Problem statement
What you return must be the data below, word for word, without any images.

Supplied data
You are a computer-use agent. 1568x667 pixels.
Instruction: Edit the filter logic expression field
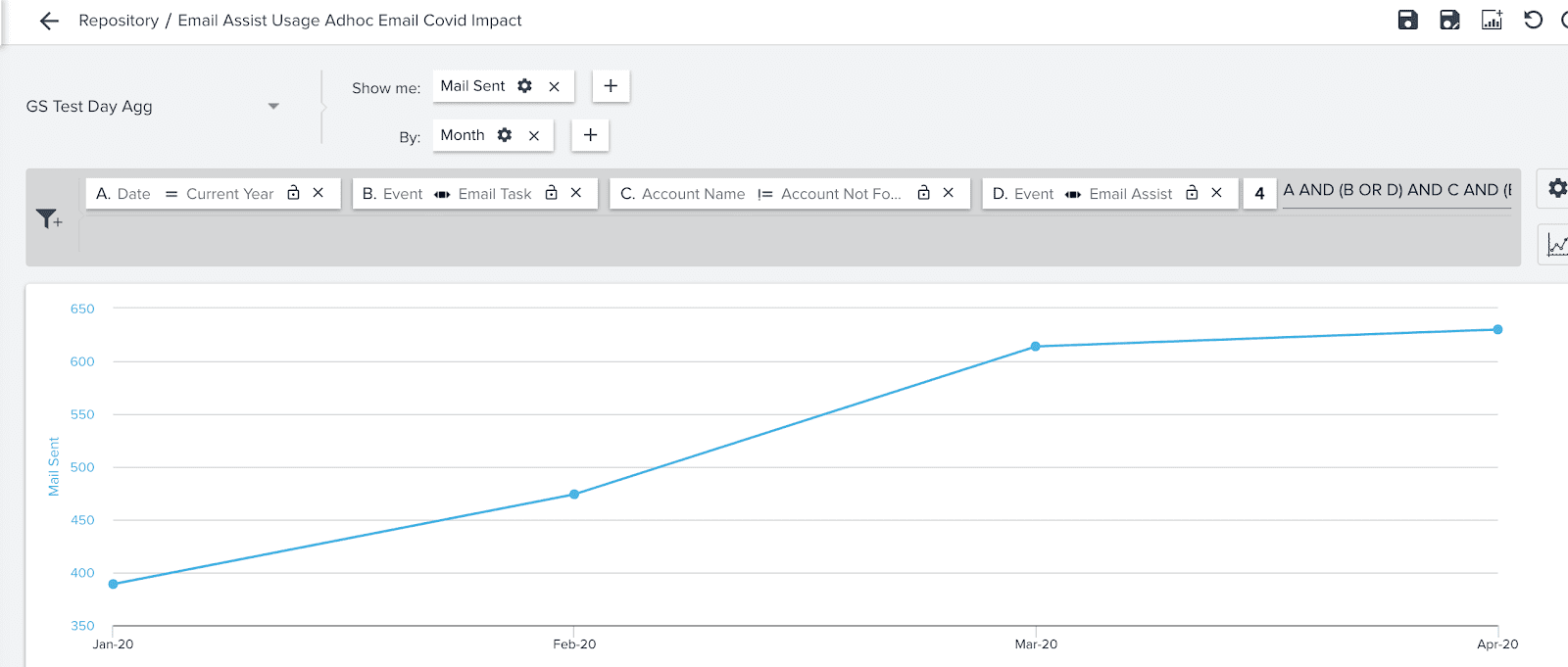[1396, 191]
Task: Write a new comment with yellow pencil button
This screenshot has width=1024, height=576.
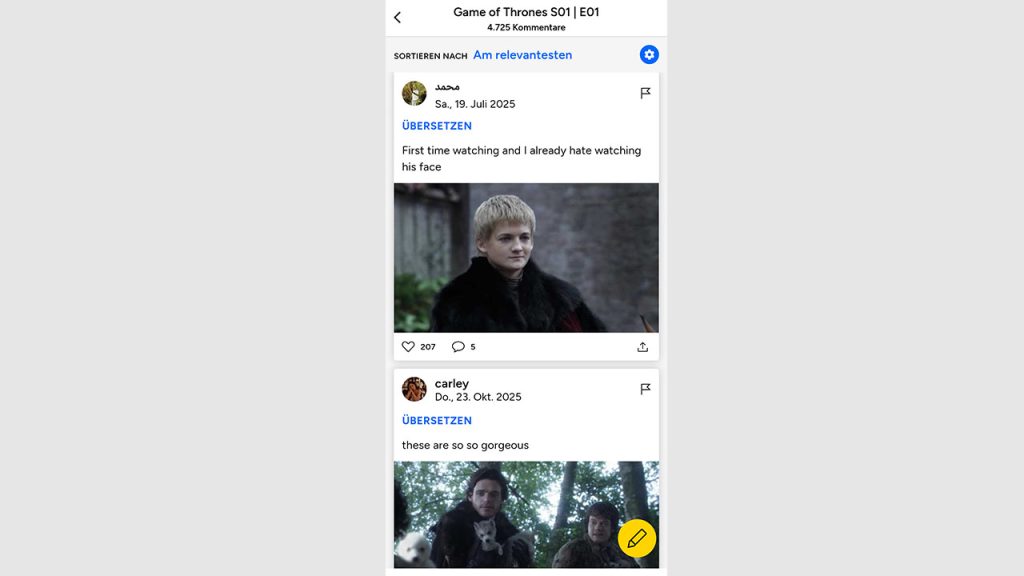Action: coord(637,539)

Expected output
You are a computer-use agent. 1568x667 pixels.
Instruction: Edit the filter logic expression field
[1396, 191]
Task: Write a new comment with yellow pencil button
This screenshot has width=1024, height=576.
Action: coord(637,539)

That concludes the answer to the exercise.